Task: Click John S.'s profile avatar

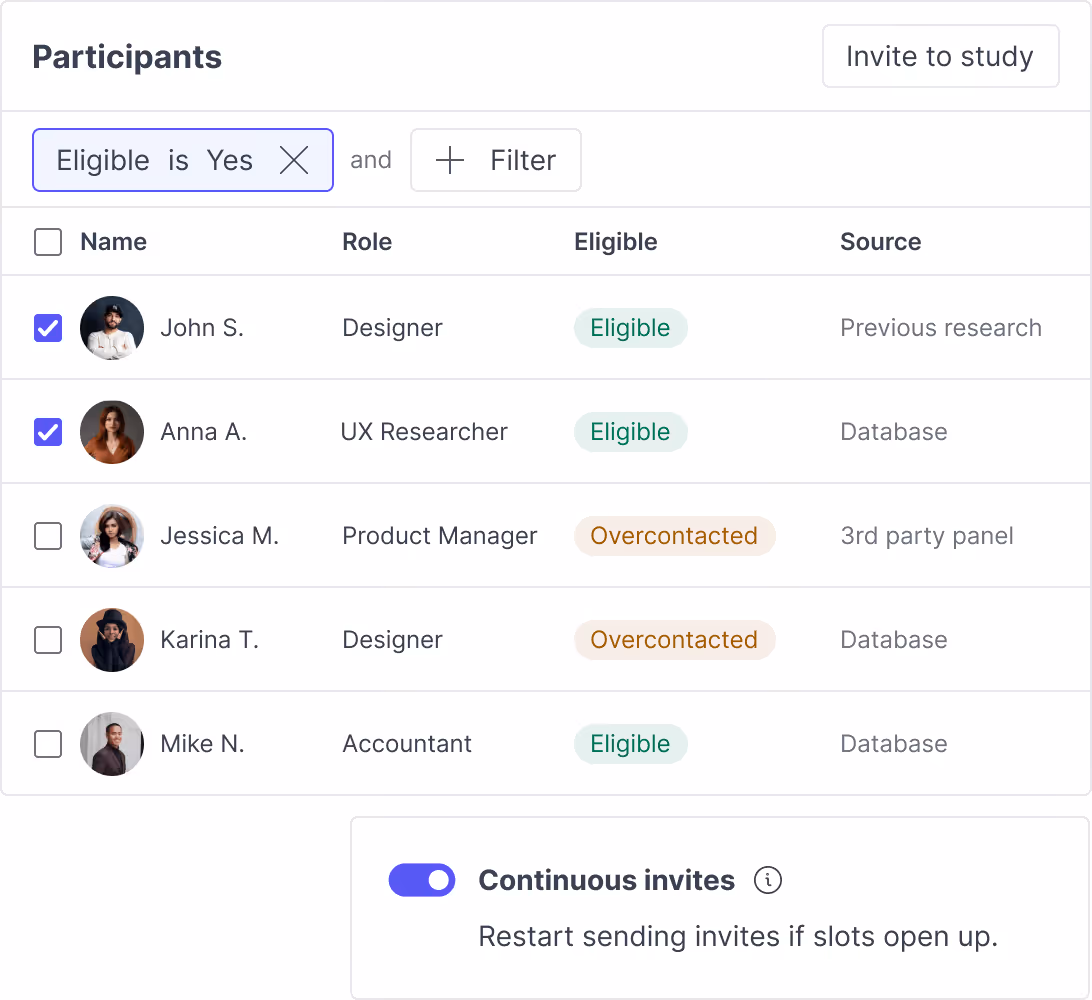Action: pos(112,327)
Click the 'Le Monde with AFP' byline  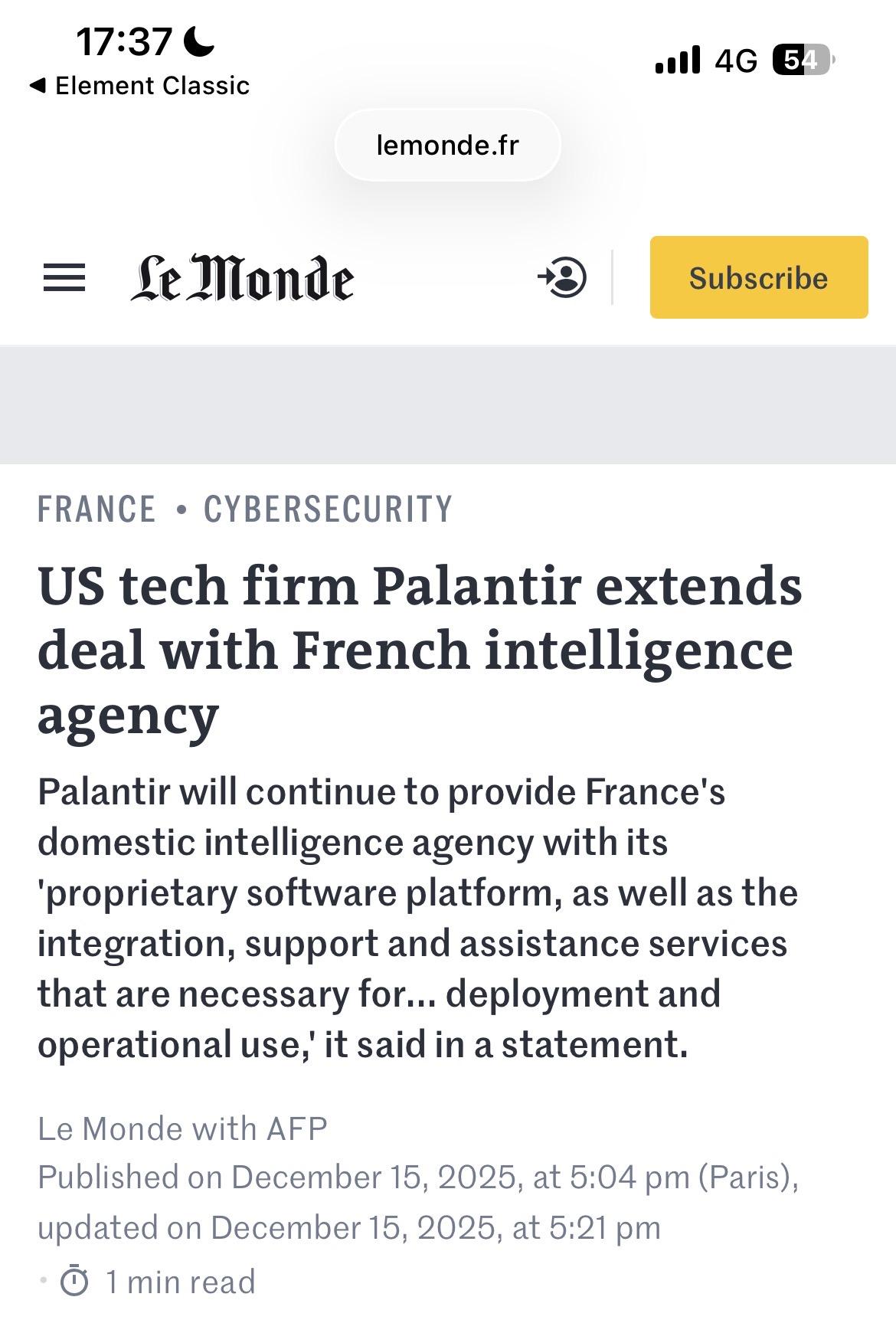point(182,1128)
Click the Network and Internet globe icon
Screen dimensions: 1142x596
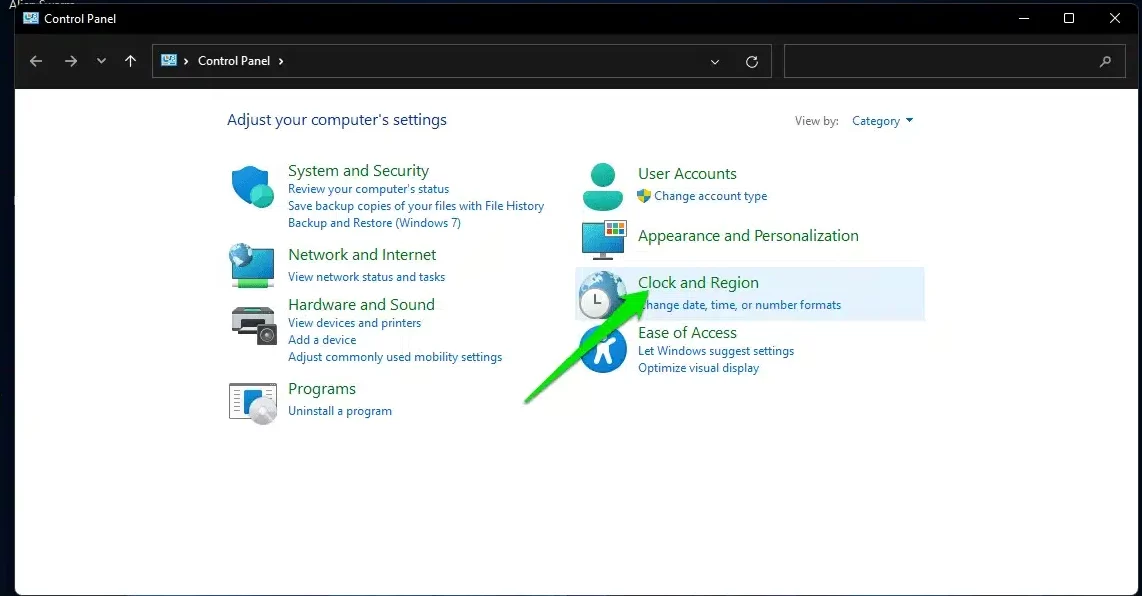[252, 264]
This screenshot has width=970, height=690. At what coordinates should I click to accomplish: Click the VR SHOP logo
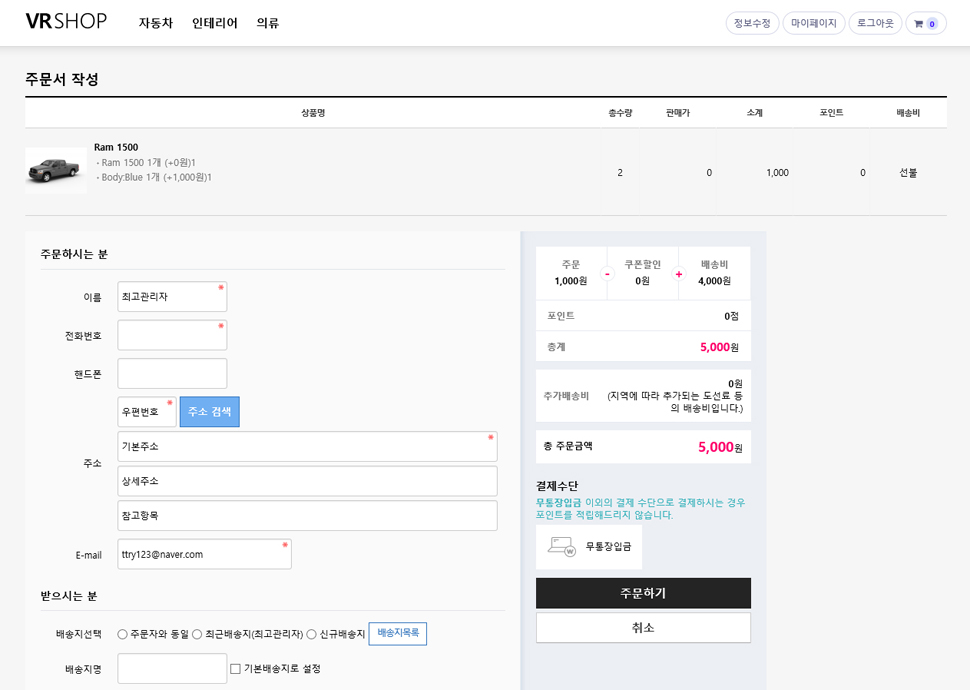(x=66, y=22)
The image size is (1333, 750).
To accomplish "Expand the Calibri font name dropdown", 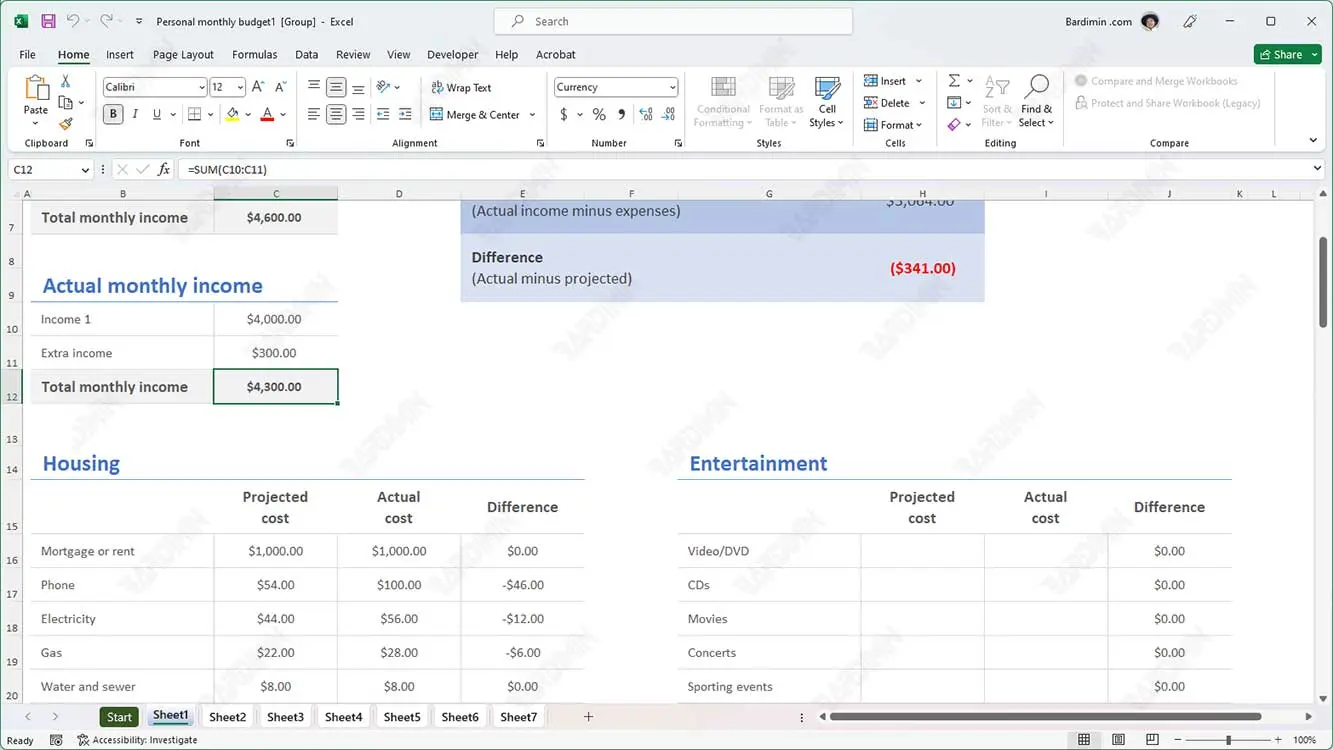I will point(201,88).
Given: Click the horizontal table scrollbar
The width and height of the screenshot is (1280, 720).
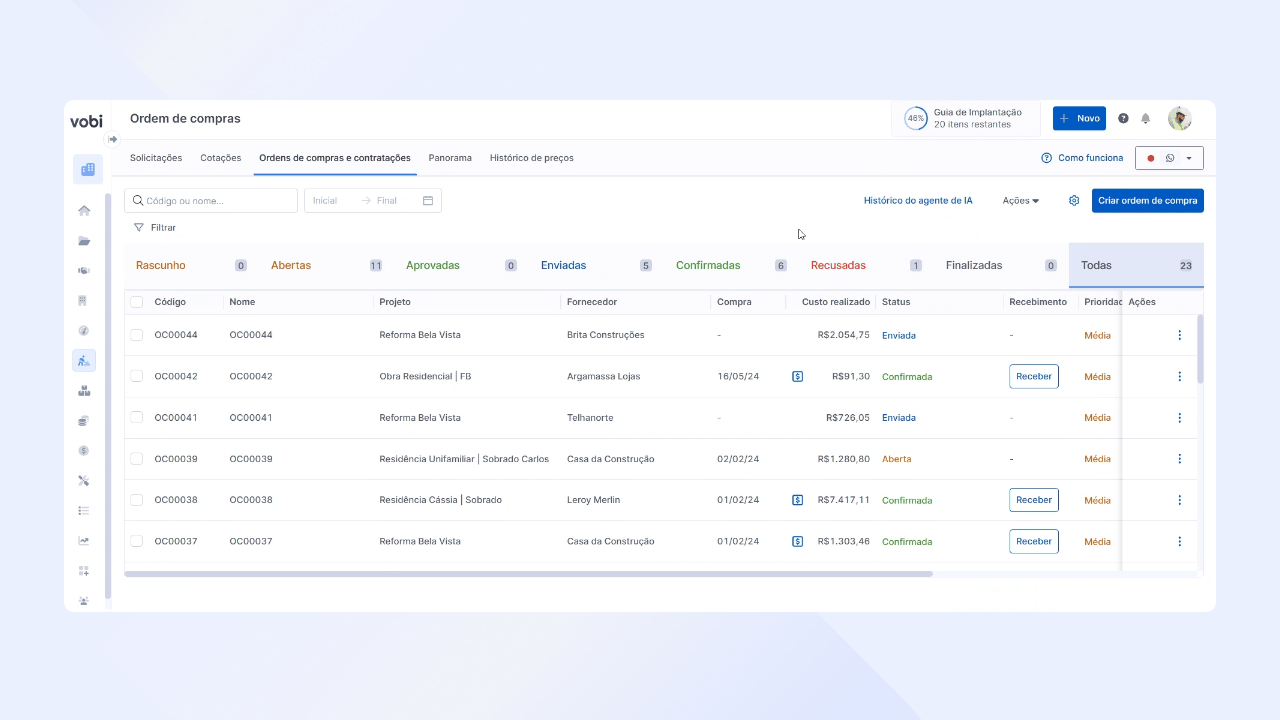Looking at the screenshot, I should pyautogui.click(x=529, y=574).
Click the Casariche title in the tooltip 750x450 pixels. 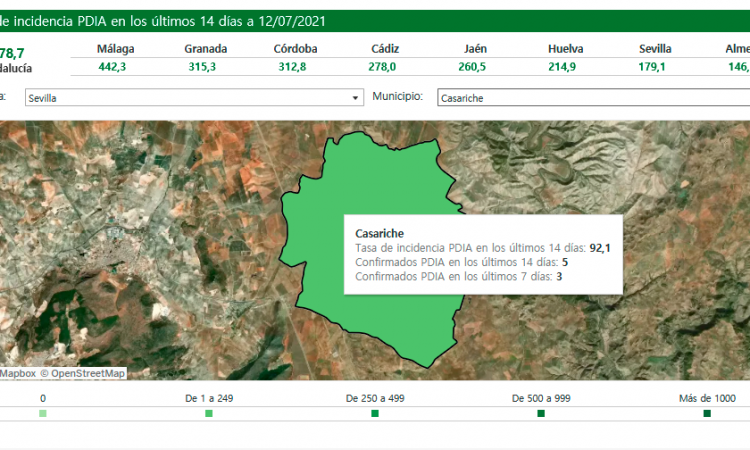coord(380,233)
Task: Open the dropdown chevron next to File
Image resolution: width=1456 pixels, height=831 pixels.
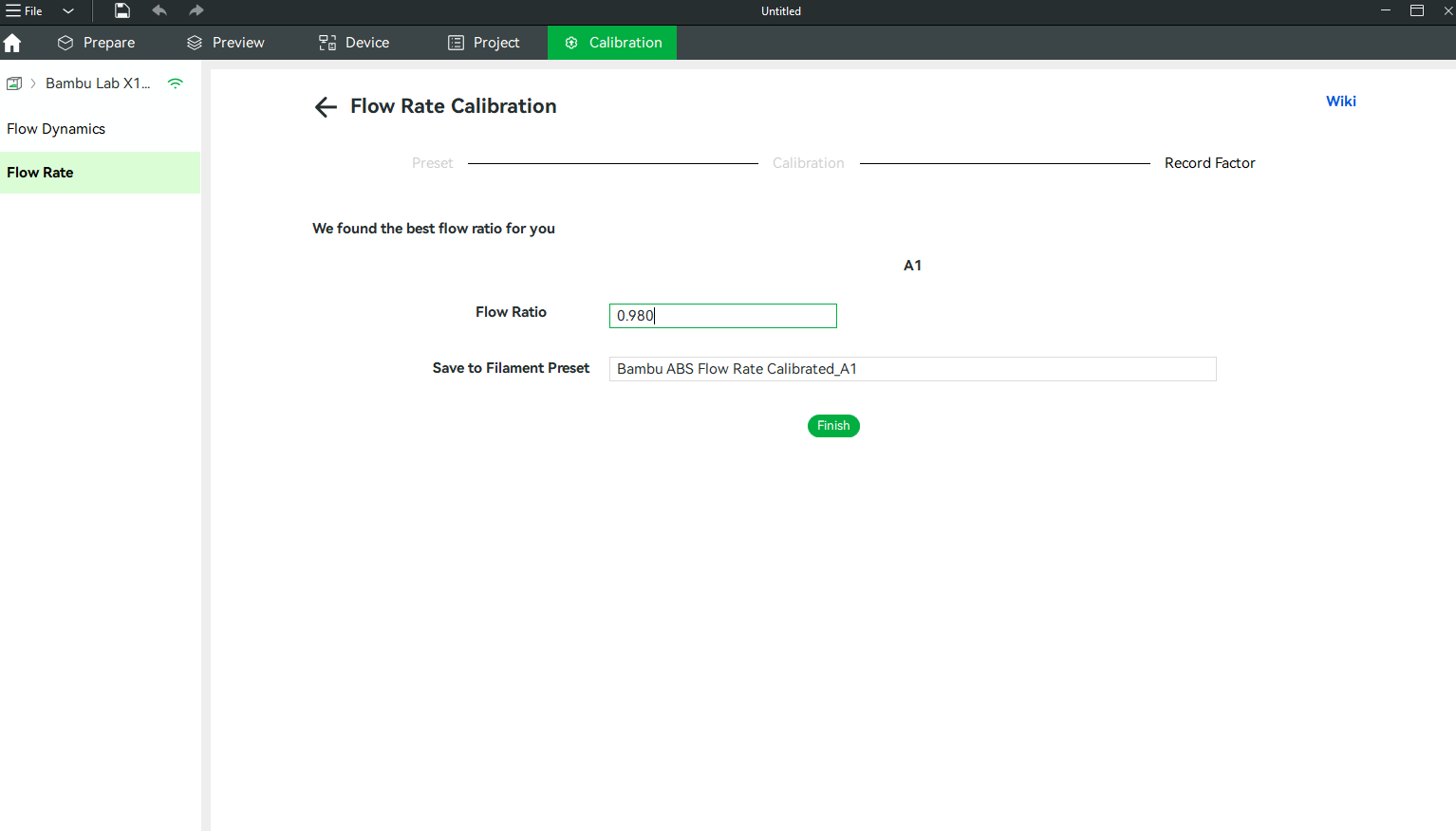Action: [67, 10]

----

▶ What is expected: Please repeat the lines that run from the one holding "Image resolution: width=1456" to the last line of the material, both included, exactly and without pictures.

▶ Task result:
Image resolution: width=1456 pixels, height=831 pixels.
Action: [67, 10]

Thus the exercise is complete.